И было ощущение все эти дни нечаянного отдыха, что я бездельничаю праведно и занят тем, чем должен заниматься. Как тот безвестный симпатичный работяга, написавший, объясняя свой прогул: «Вчера не вышел на работу, потому что думал, что вышел».
А еще в этих краях издавна выплавляли медь, отчего и назначено было стать городом этому пустынному месту.
Древние мастера уже в четвертом – третьем тысячелетии до н. э. умели отливать из меди плоские изображения разных зверей и птиц, людей (порою всадников) и неопознаваемых животных. Это старинное литье (при том что сохранились артефакты возрастом постарше, седьмой – девятый века) – художества поразительного, недаром Строгановы его стали собирать (и ныне почти вся эта коллекция хранится в Эрмитаже), а названо оно – по имени опять же города – «пермский звериный стиль».
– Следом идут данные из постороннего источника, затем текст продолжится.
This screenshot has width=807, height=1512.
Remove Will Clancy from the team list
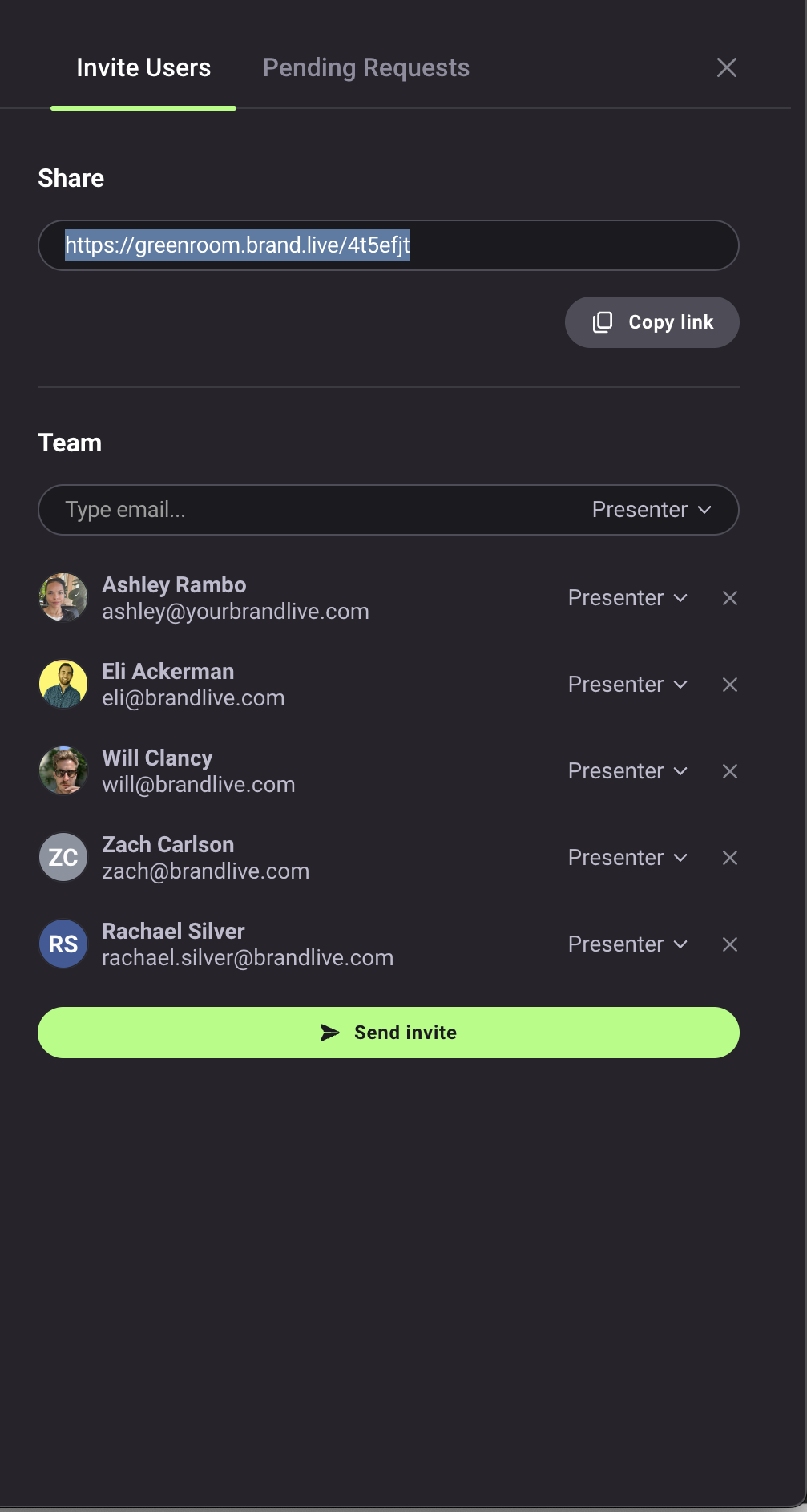(x=729, y=771)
Нет, не иначе как какой-то Божий свет сиял над этими местами в разные столетия и годы: я теперь о деревянной скульптуре восемнадцатого века хоть бы мельком, но хочу упомянуть. О «пермских богах».
Уже, наверно, раз шестой сюда приехал и снова я с немым обалдением смотрел на это совершенство резанных по дереву фигур.
Я вообще люблю резьбу по дереву и в разных городах Европы с наслаждением торчу в музеях возле раскрашенных фигур разных святых. Жаргонные слова об удовольствии – «тащусь я от этого» – наиболее точно передают мои ощущения. Так вот, от пермских изваяний я тащусь сильней, чем от других. Скуластые, немного плоские их лица (а порой и чуть раскосые глаза – ведь местные изображались люди), их позы, жесты выразительны настолько, что словами ничего не передашь, каким ни будь искусствоведом. У меня же лично сокровенный способ есть, чтоб выразить очарование и чувства выплеснуть: я по возможности негромко пару нецензурных слов произношу. И мне легчает.